In fact Gloria Sanyu Mulindwa says one cannot compare the world we live in today to the one years ago.
“The world today is faster. The things we used to study in Primary One today, children now cover them in nursery school. There is more information and skills now to be transferred to the children and adding more years into their education makes a lot of sense,” she says adding that these are the trends and should be embraced now since society keeps on changing.

Strike a balance
There should be a balance as Prossy Nantume, advocates.
“Although preschool has something to teach our children, I feel the three years are an exaggeration. I do not see why my five-year-old girl in Top class should wake up at 6am to go to school and return home at 4pm, or why she should carry two books of homework everyday,” she says.
However, Justine Namagga, an ECD teacher at Right Care Schools (Mityana), insists that parents should not take these three years for granted. “A child will be completely equipped to go to primary level.
A parent might think they are saving now, but they may incur more costs in the future in coaching expenses for example in the upper classes when the child missed the fundamentals which they would have learned in kindergarten,” she cautions.
Echoing the same is Joy Kemigisha. She is confident that a child who has attended preschool comes out fully equipped.
“We were once in a parent’s meeting and were told that children who have not fully attended kindergarten are those you find do not want to brush their teeth and shower in the morning, have very poor handwriting, do not like to iron their clothes or wear vests. All these skills a child learns during pre-school,” Kemigisha says.

Misuse of instruction
Evelyn Kharono, a counselling psychologist and child development counsellor, believes that the three years of ECD are justified. However, it is what is delivered that betrays their usefulness.
“One of the things that are developing in the life of a child at this age are psychomotor skills. Their little fingers and feet are learning to hold and grip things, so they need to exercise these skills at the time,” she says.
Children should be going to preschool to learn how to socialise, how to be independent of the parent for a while, learn a few elementary items such as writing, numeracy and literacy, dancing, singing and drawing.
It is a time to play and so schools should set up age appropriate play areas so children are able to exercise with things that help them exercise their psychomotor skills, Kharono explains. However, some preschools barely have a compound and space where children can play.

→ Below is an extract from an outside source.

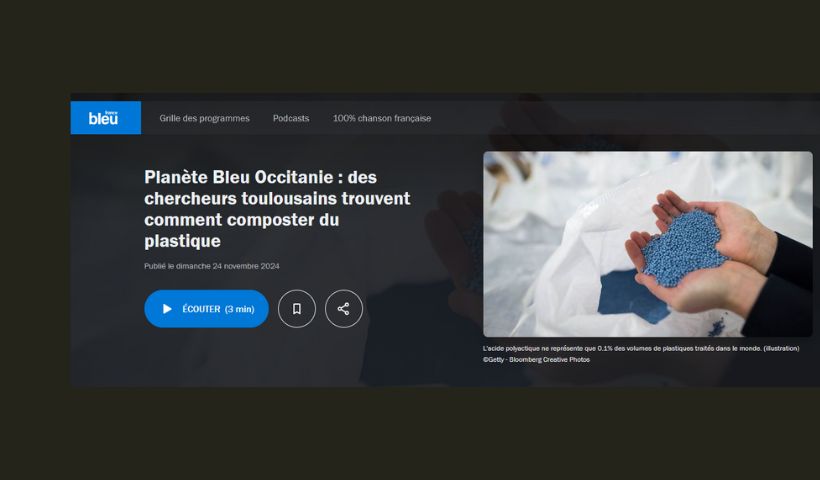This screenshot has width=820, height=480.
Task: Click the ÉCOUTER button label
Action: tap(201, 309)
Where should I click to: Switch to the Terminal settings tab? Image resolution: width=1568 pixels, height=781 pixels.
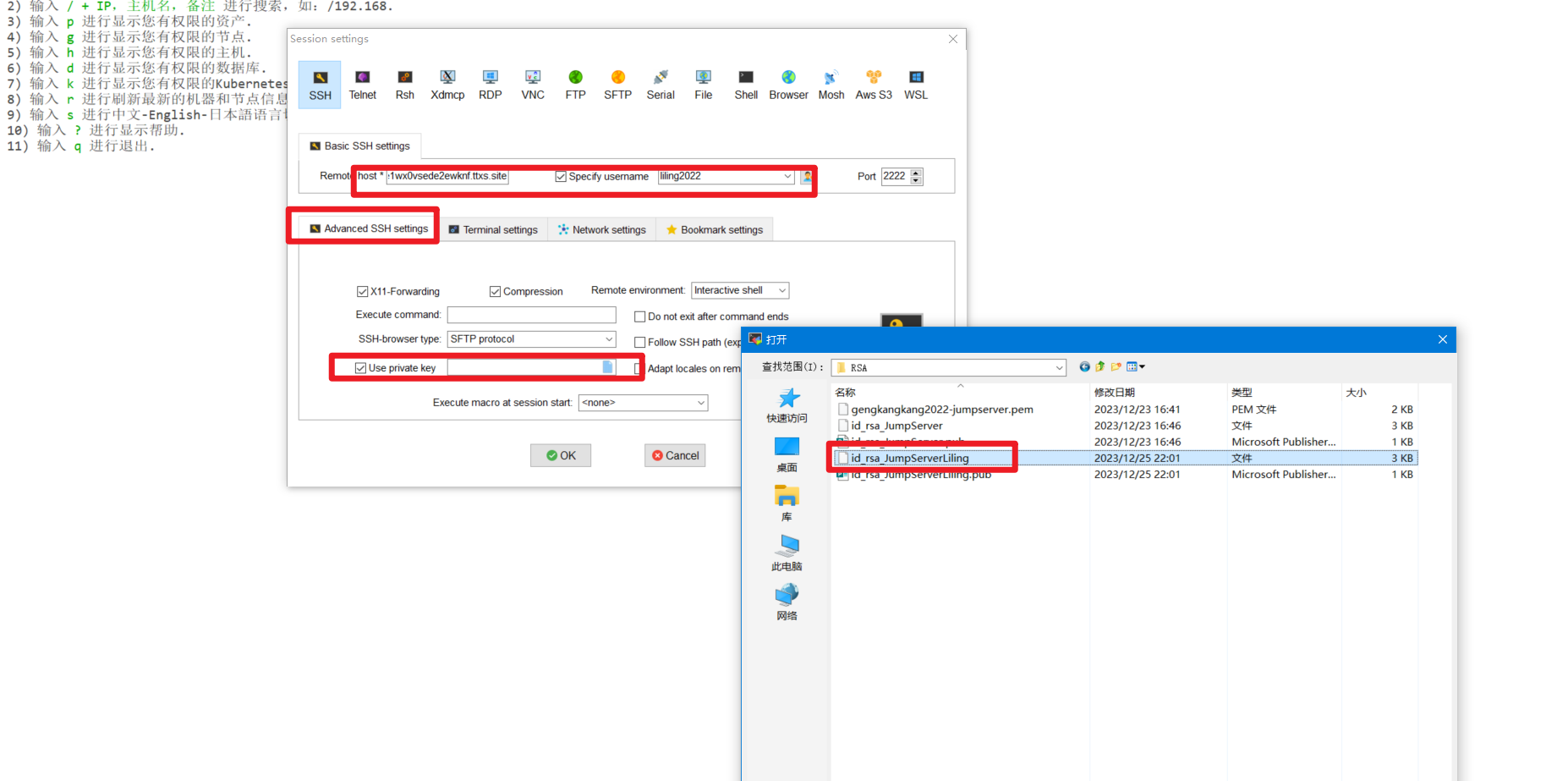[493, 229]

“The appropriate age should also be four years because three years is quite early, but because of the problem of caretakers at home, many parents find themselves taking their children to preschool earlier than they should,” she says.
To add insult to injury, by preschool: a child is given homework, exercises, and notes that by the time children are in Primary One, they are sometimes fed up with school.

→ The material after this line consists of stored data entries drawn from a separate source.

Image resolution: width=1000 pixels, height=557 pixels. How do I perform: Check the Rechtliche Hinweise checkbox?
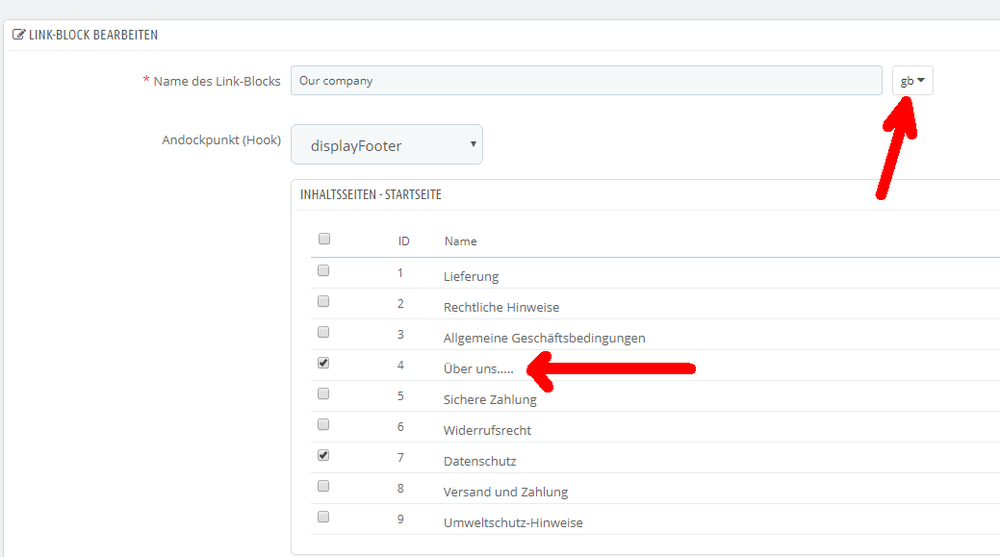point(323,301)
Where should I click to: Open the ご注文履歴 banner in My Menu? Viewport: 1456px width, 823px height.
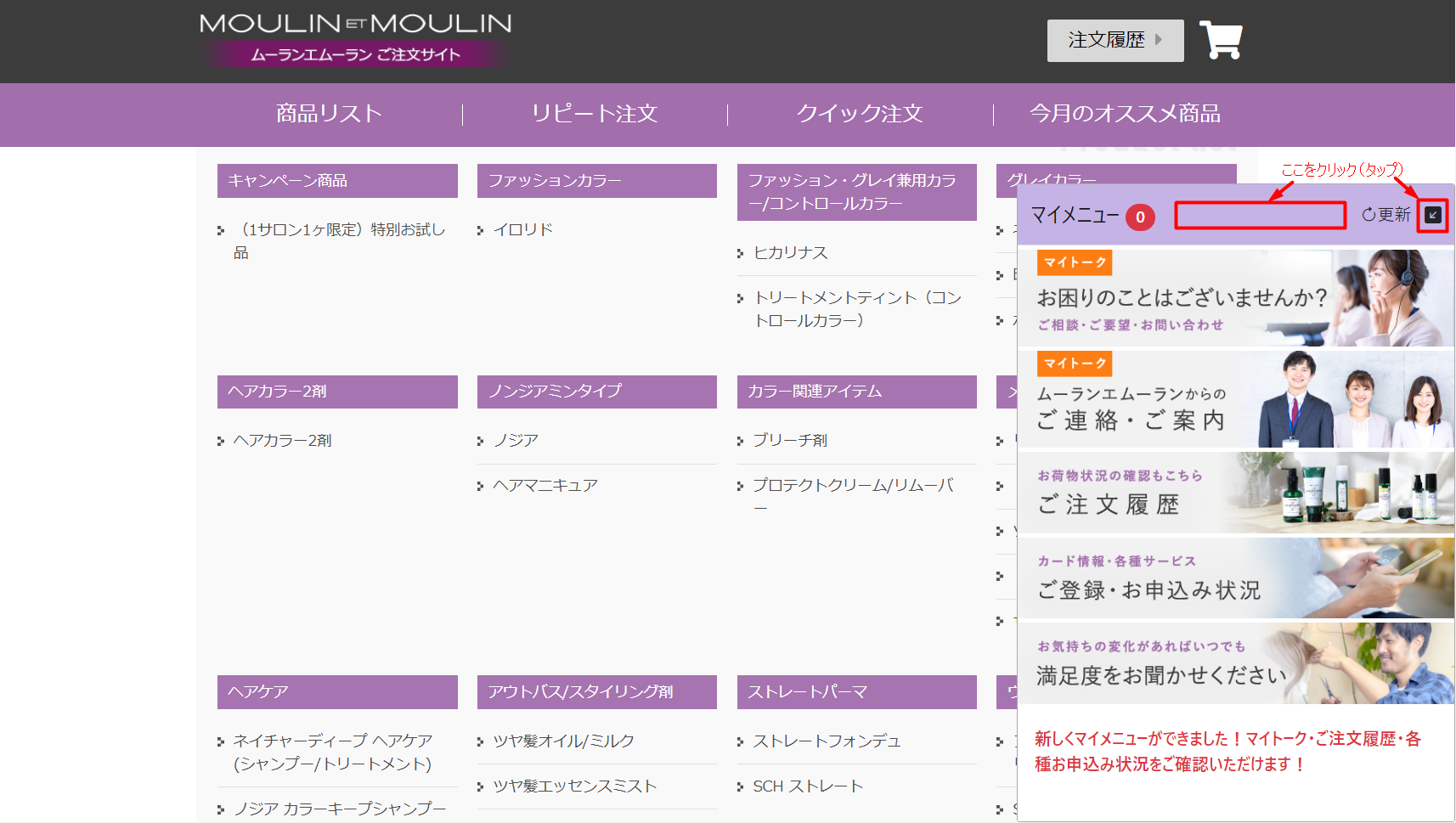coord(1235,493)
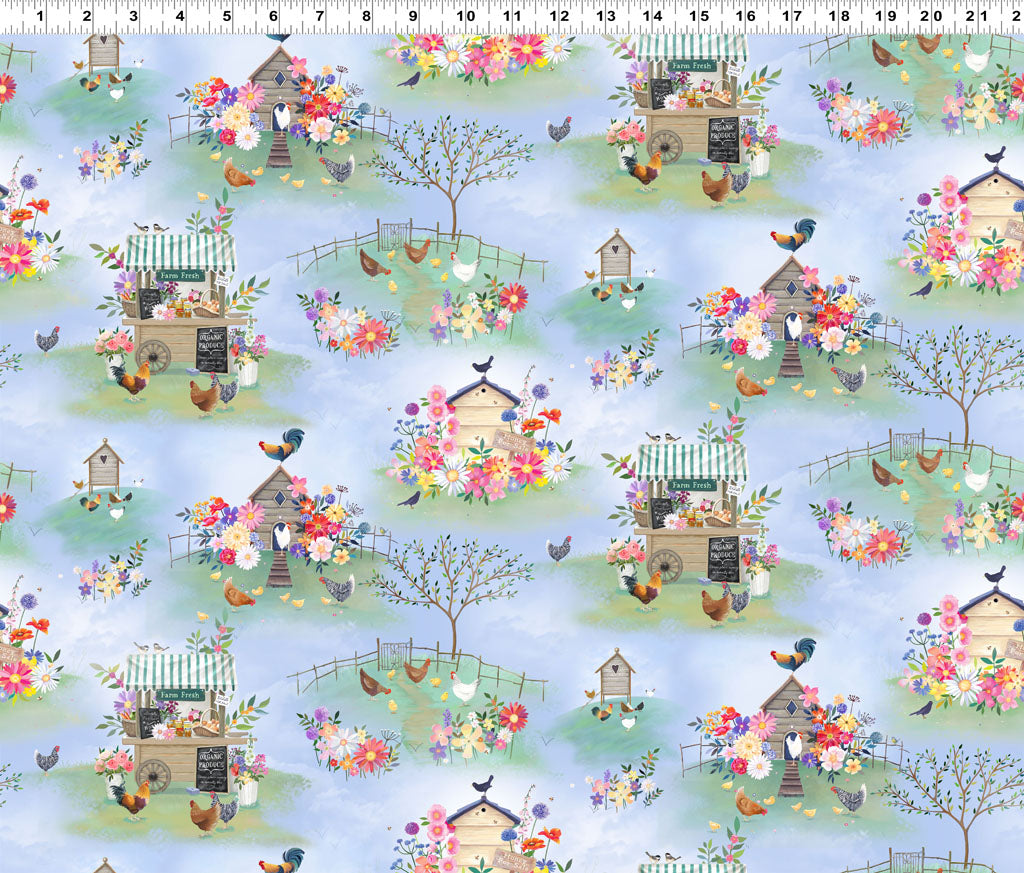Viewport: 1024px width, 873px height.
Task: Click the blackbird perched on the central white coop
Action: pos(484,365)
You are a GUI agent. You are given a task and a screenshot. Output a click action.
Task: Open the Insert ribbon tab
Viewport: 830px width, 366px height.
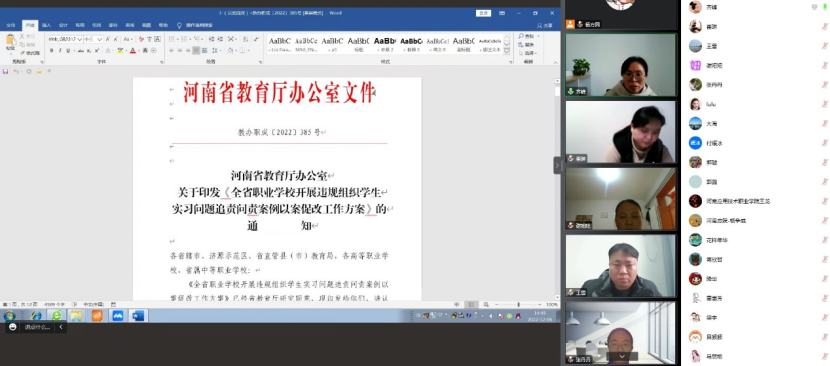pyautogui.click(x=46, y=25)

“My child joined preschool at three years but it has not been an easy thing. By the time they get to serious learning, they are already tired because they are being taught abstract things not relatable to their brains,” Khanoro says. She also reminisces about the time when they joined school.
They were six years, “But we looked forward joining to school. So, I think the development stages of a child should be left to take its course,” she adds.